§ ACTIVITY: Copy out every line of the data where the word "options" is found.

§ DATA PROVIDED:

-----

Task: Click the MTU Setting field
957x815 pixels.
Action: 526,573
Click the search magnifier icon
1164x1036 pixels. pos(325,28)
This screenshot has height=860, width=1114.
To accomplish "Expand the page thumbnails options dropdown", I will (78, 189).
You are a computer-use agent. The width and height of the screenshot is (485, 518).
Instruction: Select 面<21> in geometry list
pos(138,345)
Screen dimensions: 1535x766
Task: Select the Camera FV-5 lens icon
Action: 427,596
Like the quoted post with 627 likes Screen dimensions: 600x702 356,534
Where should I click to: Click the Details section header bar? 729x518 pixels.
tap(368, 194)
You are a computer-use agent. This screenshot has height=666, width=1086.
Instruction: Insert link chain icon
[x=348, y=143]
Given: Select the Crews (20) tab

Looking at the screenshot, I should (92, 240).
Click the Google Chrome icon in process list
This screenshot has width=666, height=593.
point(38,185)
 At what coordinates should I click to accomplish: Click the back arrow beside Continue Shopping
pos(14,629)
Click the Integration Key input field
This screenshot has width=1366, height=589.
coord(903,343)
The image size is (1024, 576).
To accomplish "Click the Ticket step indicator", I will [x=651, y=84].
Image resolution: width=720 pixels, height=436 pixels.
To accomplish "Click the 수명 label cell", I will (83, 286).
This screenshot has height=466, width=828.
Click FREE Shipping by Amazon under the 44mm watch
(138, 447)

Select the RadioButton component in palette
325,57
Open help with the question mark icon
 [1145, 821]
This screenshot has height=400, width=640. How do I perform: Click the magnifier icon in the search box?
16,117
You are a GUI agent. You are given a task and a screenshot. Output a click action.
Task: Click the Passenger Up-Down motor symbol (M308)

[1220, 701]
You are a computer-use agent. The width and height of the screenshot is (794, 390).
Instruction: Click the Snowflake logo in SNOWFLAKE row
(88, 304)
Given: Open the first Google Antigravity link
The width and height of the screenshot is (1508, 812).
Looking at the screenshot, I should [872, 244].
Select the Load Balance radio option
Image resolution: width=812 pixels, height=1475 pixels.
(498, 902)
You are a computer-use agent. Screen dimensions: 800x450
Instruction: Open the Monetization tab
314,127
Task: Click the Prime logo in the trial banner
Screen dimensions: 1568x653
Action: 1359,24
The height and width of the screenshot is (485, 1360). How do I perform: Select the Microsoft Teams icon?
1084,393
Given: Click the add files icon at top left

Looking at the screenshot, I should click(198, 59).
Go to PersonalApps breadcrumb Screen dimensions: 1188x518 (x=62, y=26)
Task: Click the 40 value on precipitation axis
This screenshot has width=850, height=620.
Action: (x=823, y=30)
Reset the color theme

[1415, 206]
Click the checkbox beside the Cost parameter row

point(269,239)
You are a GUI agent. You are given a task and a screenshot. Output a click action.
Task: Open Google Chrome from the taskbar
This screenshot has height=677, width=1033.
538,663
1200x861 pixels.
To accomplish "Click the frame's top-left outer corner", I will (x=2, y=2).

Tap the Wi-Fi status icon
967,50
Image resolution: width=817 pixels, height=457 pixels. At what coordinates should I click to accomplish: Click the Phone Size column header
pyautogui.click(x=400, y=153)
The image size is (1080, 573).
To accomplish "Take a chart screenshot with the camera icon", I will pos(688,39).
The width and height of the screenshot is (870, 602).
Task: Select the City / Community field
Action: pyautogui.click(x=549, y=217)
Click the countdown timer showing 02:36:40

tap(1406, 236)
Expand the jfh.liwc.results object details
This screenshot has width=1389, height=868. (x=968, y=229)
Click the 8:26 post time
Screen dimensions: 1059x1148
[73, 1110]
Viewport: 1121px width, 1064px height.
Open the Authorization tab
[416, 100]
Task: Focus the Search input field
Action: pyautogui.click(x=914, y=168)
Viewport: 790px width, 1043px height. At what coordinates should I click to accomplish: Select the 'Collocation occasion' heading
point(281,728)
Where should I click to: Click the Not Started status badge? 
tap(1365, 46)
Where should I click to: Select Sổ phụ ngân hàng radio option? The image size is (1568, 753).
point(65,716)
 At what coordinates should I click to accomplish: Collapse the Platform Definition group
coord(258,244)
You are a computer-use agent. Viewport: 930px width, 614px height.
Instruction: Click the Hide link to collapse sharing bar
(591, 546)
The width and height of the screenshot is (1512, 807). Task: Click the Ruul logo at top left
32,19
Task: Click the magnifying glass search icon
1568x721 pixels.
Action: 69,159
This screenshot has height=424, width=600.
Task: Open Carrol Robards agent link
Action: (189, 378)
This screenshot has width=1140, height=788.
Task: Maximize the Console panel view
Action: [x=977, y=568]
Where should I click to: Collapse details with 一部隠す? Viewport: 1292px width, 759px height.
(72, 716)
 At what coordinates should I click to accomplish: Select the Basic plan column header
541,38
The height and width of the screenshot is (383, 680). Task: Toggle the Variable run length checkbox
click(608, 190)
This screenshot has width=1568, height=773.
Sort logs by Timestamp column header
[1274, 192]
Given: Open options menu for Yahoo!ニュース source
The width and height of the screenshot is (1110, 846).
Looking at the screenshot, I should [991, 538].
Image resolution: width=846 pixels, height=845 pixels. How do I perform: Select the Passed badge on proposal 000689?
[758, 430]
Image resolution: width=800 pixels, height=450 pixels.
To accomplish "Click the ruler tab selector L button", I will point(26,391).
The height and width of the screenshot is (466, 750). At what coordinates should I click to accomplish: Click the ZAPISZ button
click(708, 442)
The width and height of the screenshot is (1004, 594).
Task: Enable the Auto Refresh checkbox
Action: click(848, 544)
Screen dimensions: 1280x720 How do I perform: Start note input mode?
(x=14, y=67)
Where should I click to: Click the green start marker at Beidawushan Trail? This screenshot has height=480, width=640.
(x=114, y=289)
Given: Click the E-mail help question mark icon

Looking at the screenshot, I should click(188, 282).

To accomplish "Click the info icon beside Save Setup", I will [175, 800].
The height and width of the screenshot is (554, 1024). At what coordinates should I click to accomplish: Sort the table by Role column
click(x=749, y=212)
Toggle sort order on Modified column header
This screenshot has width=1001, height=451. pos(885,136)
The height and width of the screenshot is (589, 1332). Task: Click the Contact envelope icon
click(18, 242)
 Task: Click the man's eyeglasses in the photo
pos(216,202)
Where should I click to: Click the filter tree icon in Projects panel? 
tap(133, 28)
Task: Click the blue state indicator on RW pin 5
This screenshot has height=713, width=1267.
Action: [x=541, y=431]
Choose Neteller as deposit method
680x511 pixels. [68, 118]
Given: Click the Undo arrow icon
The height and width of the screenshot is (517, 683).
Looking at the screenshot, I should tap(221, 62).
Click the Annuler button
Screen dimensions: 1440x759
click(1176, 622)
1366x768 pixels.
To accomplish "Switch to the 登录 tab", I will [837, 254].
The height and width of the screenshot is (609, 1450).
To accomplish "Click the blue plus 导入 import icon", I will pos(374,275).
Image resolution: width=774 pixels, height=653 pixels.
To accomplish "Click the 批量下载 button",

-----

§ EXPECTED OUTPUT:
To accomplish "Expand the page thumbnails options dropdown", I will (78, 189).
Given: Open options menu for Yahoo!ニュース source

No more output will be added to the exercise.